Screen grounding examples:

====

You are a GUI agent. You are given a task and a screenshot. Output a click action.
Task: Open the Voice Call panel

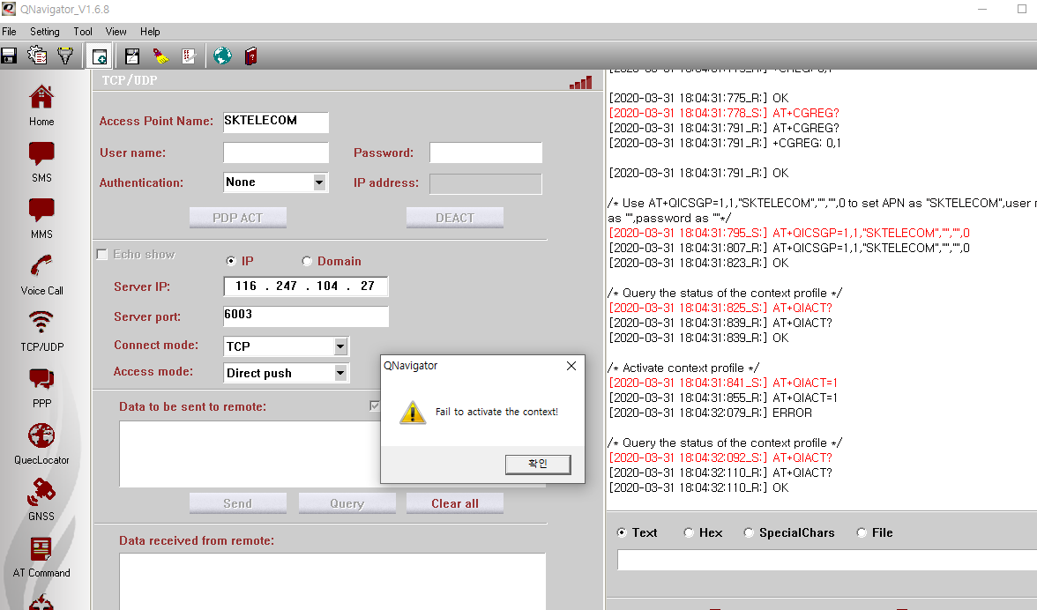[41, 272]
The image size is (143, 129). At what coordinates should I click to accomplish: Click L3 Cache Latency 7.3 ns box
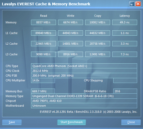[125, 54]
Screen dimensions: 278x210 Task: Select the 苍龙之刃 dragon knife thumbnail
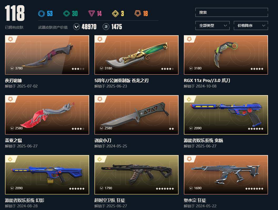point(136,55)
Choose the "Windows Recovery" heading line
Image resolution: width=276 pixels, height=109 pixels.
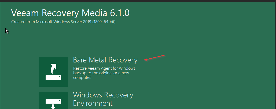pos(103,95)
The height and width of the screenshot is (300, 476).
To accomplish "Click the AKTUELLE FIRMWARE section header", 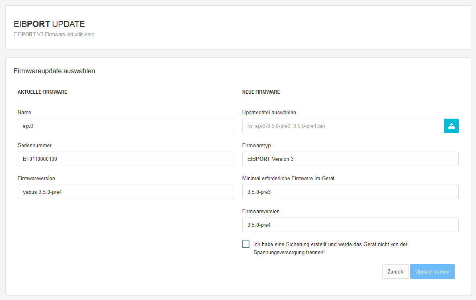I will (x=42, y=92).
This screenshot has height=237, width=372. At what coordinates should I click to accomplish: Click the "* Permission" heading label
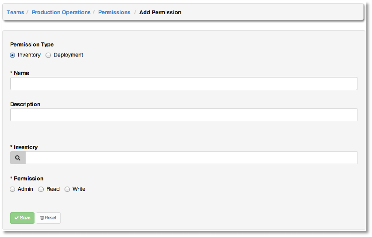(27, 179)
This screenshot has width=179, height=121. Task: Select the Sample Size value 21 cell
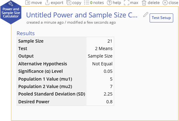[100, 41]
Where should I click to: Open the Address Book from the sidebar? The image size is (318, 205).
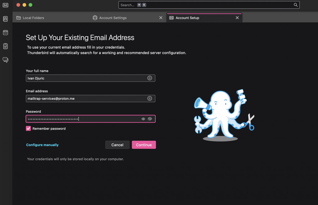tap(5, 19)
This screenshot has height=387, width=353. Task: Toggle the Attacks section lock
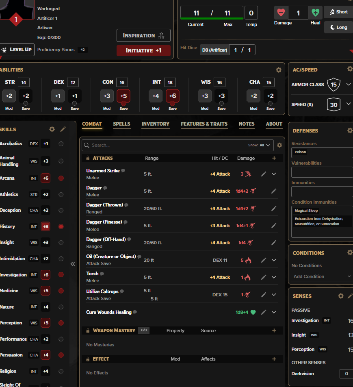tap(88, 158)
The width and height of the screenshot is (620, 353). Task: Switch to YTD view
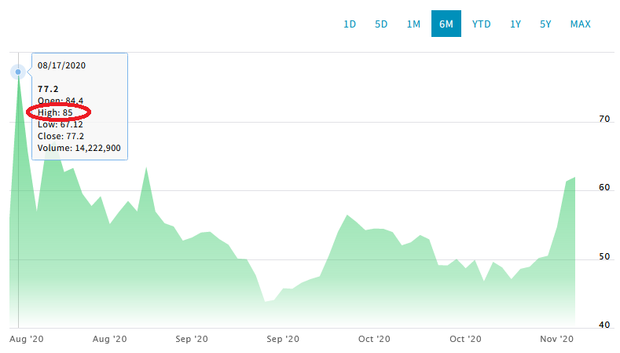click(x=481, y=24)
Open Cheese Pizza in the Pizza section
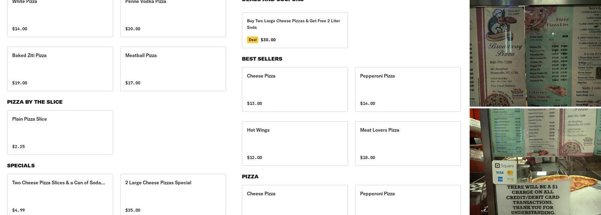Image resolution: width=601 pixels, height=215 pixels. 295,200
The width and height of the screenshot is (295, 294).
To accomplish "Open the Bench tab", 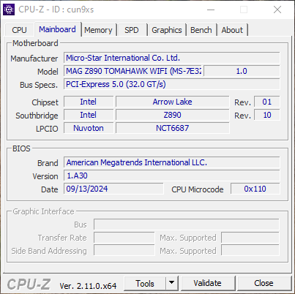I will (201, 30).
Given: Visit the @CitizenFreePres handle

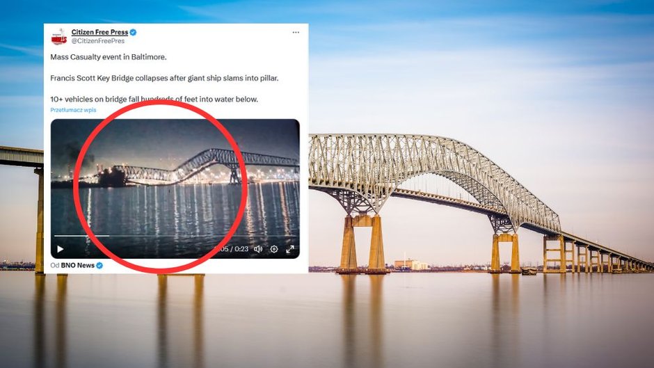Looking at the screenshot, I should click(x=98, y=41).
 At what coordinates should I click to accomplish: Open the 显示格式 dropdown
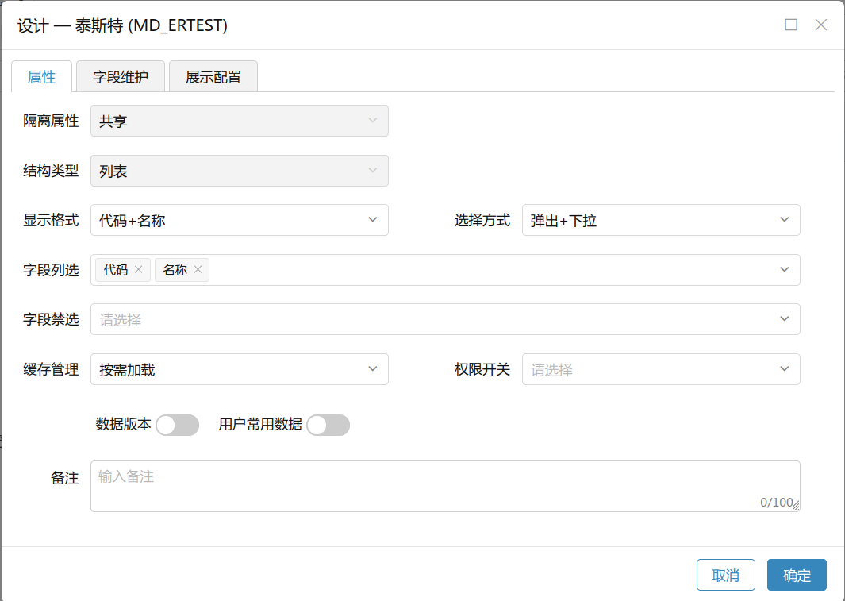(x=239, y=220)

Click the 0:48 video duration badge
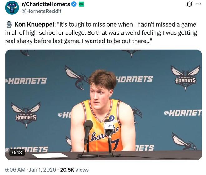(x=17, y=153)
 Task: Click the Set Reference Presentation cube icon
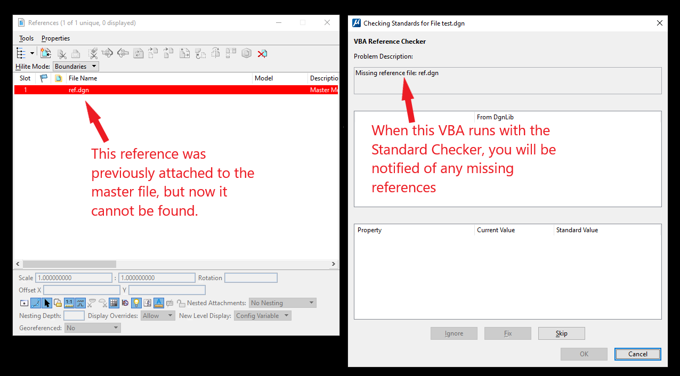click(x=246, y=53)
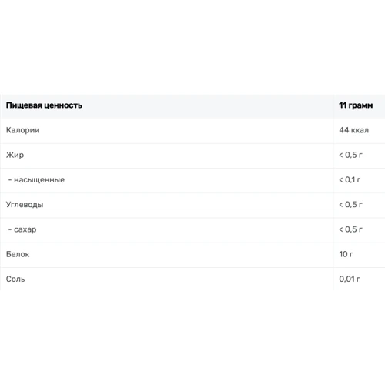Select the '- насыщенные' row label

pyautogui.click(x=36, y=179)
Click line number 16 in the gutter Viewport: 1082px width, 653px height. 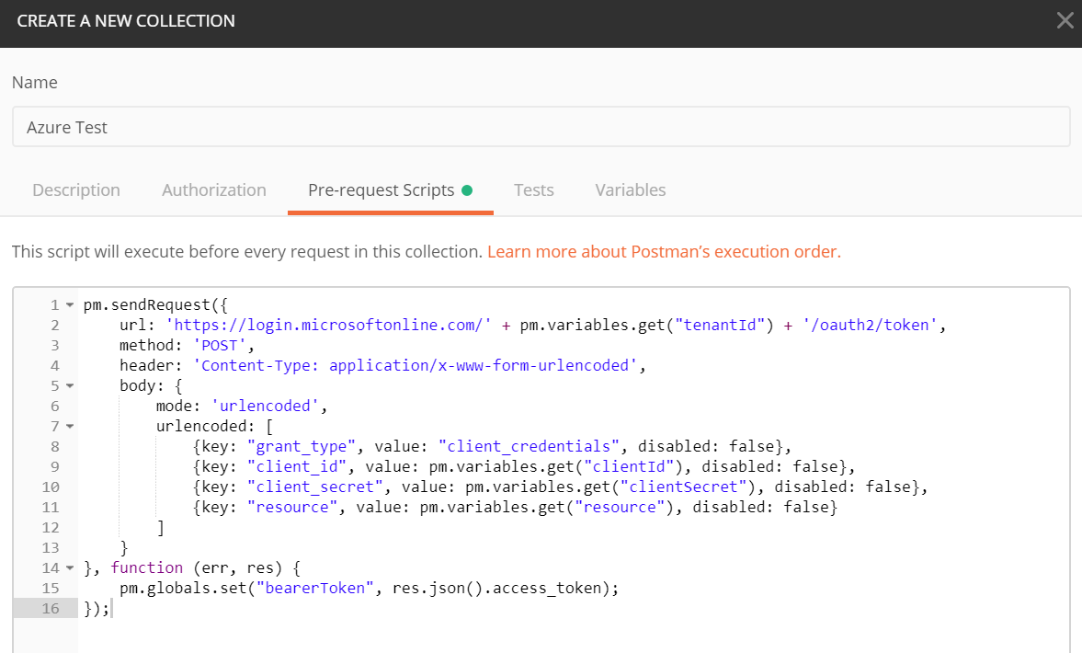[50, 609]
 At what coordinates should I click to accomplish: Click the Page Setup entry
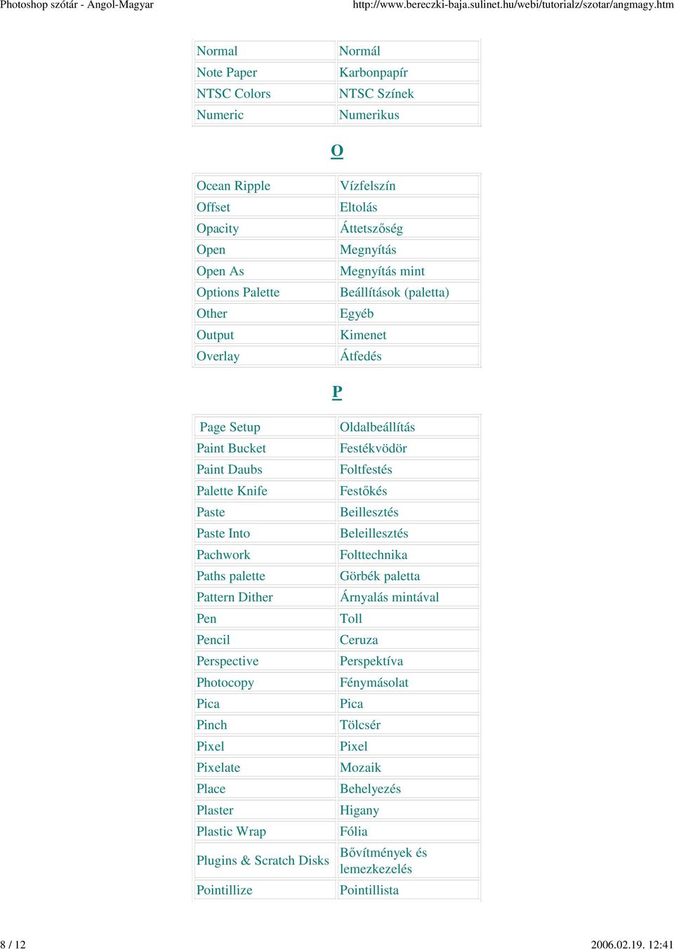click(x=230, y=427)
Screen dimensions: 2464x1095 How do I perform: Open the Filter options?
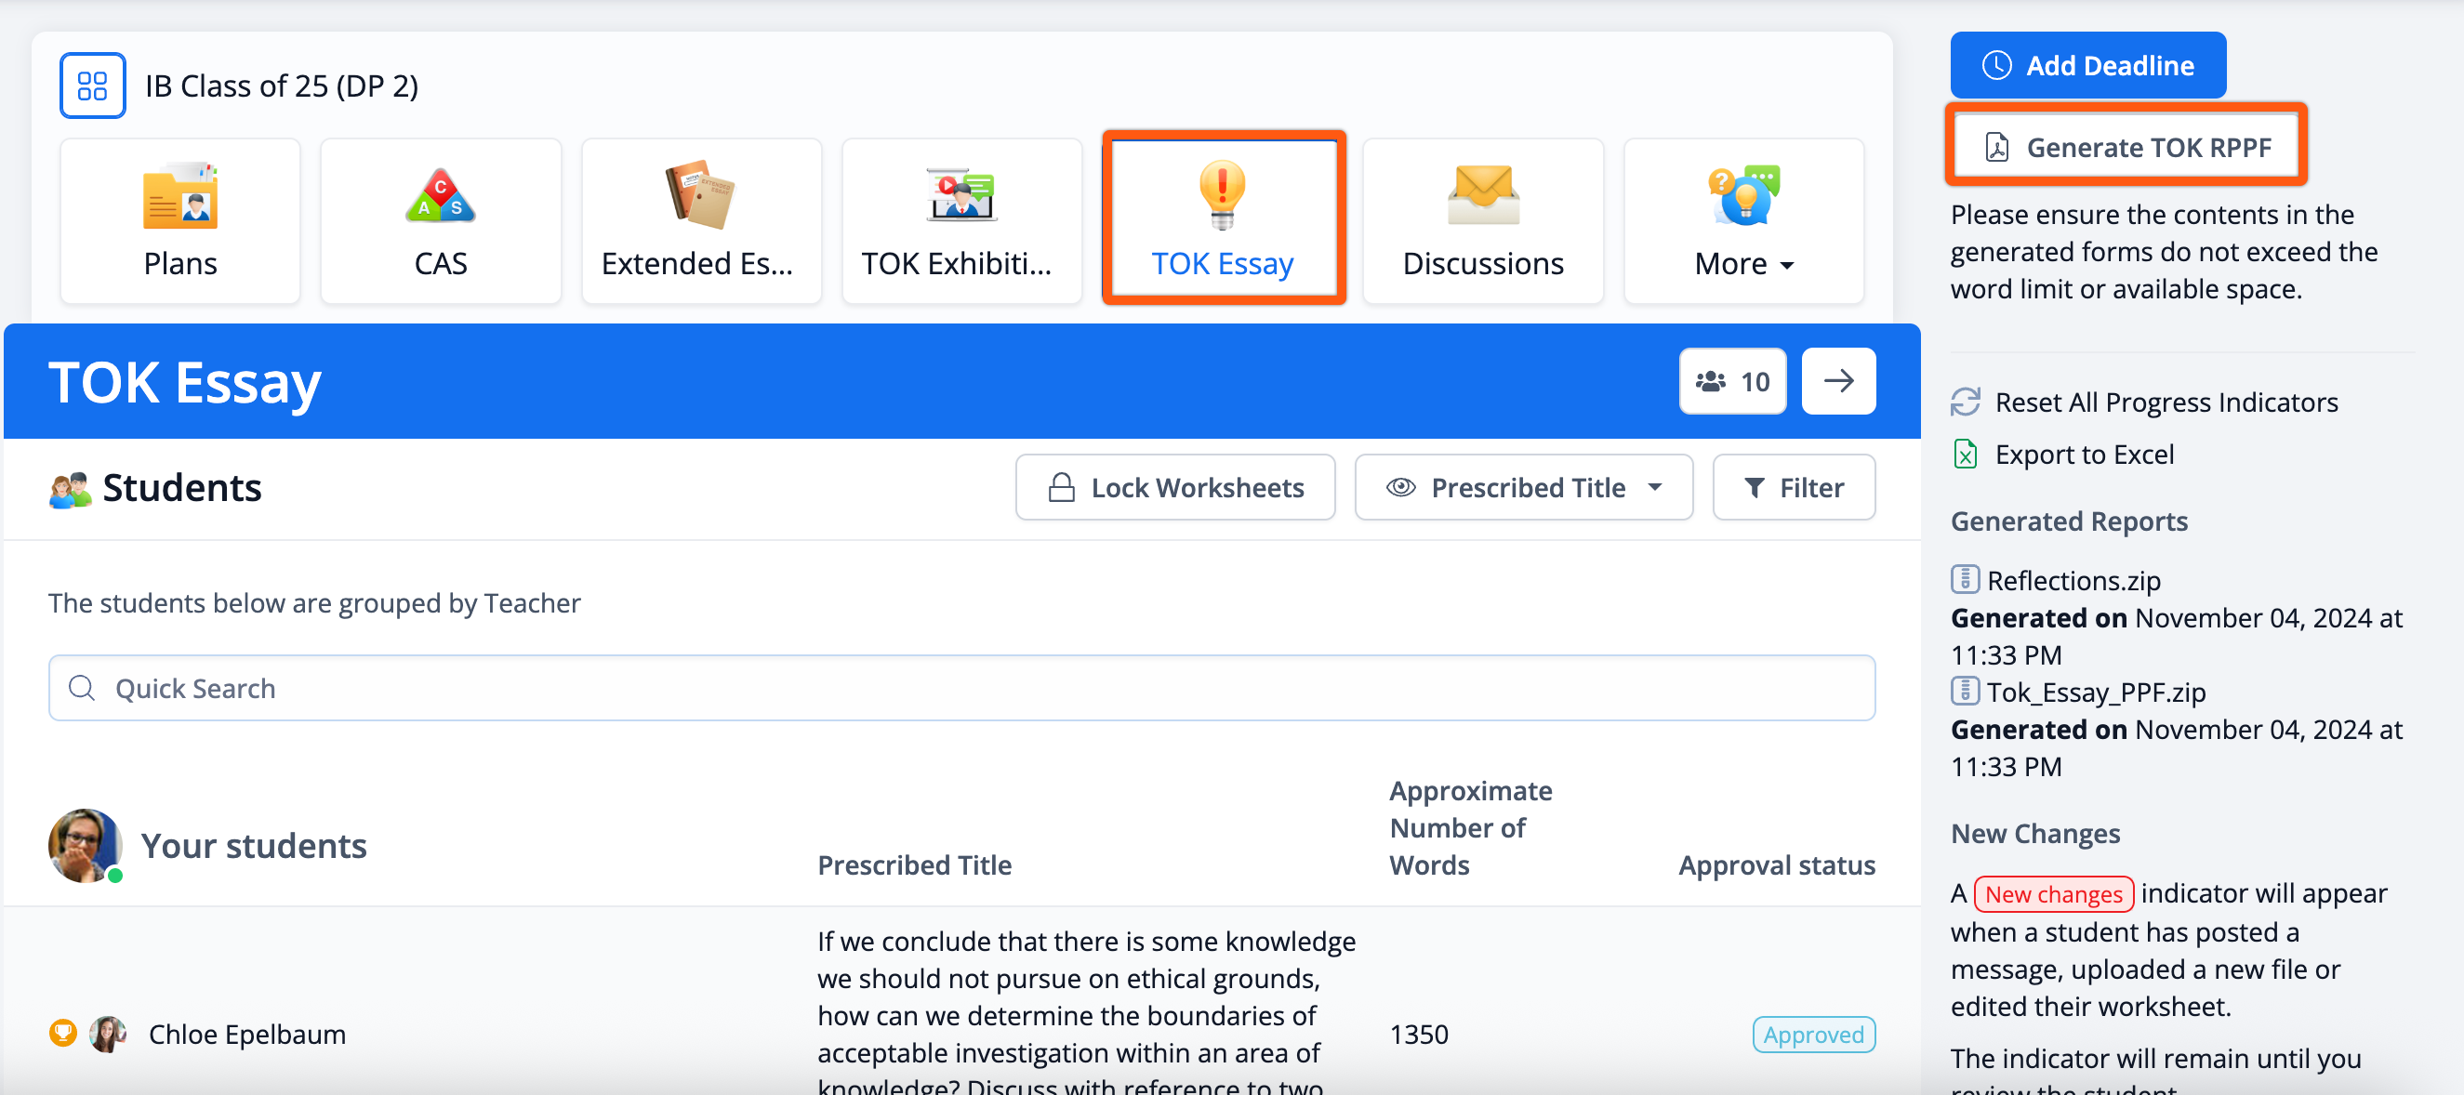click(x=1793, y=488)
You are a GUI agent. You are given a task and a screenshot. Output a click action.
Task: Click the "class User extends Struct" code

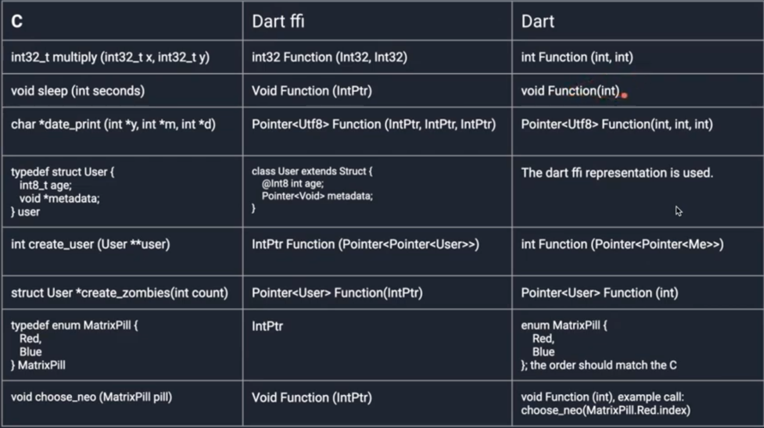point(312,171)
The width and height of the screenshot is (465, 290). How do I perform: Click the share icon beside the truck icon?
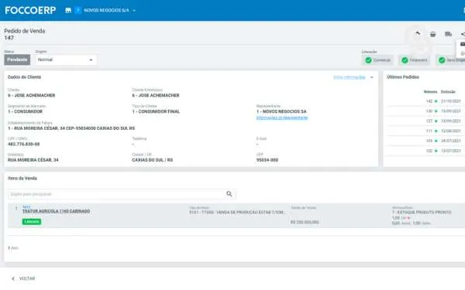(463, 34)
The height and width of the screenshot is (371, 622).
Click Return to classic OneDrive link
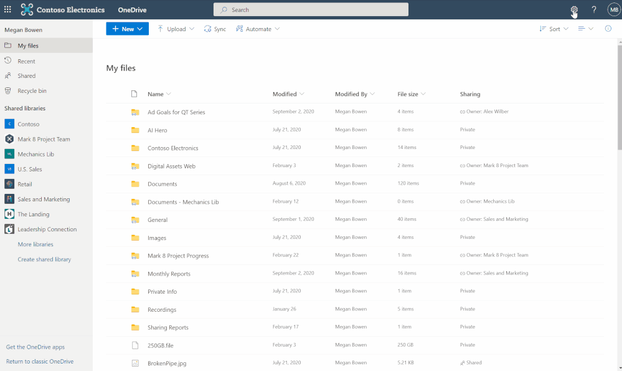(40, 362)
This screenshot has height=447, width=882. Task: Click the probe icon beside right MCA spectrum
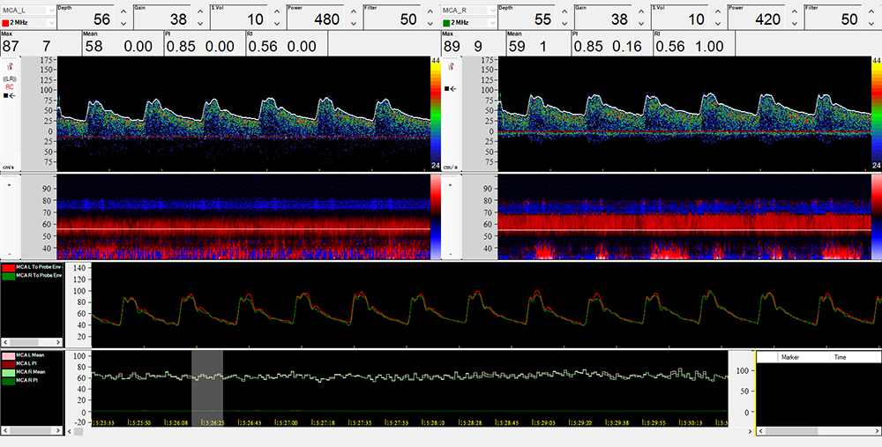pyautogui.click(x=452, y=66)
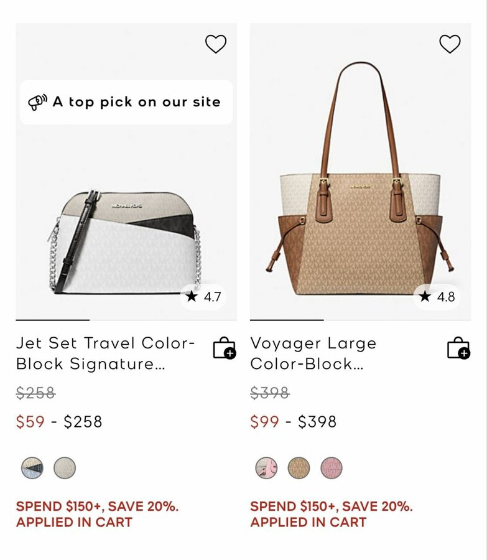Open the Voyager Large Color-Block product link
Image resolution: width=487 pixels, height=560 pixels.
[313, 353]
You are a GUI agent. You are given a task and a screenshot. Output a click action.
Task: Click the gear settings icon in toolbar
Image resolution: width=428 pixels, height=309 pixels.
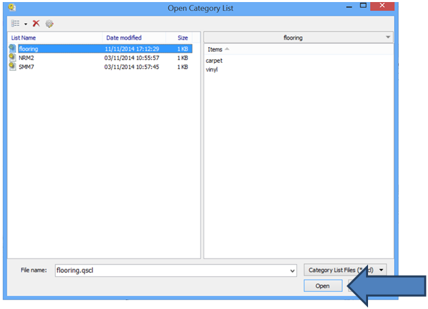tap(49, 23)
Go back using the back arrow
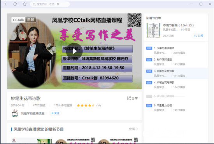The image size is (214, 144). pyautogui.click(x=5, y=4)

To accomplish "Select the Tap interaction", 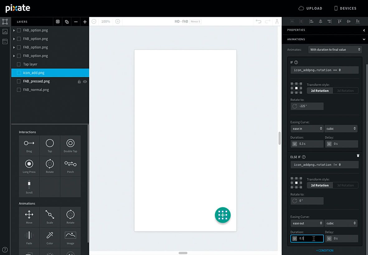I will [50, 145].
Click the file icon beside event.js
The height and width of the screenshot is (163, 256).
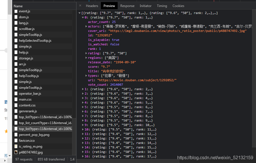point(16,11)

====

Request
Copy out the listing from its first line through the line containing "pos(103,95)", with both ends included. Leave the pictures out of your copy.

Exercise response
You are a GUI agent. You are given a task and a screenshot. Output a click action.
Task: Open the Voice Call panel

[41, 272]
The image size is (143, 129). At what coordinates should I click to accomplish: Click L3 Cache Latency 7.3 ns box
[125, 54]
Screen dimensions: 278x210 Task: Select the 苍龙之刃 dragon knife thumbnail
point(136,55)
Choose the "Windows Recovery" heading line
Image resolution: width=276 pixels, height=109 pixels.
pos(103,95)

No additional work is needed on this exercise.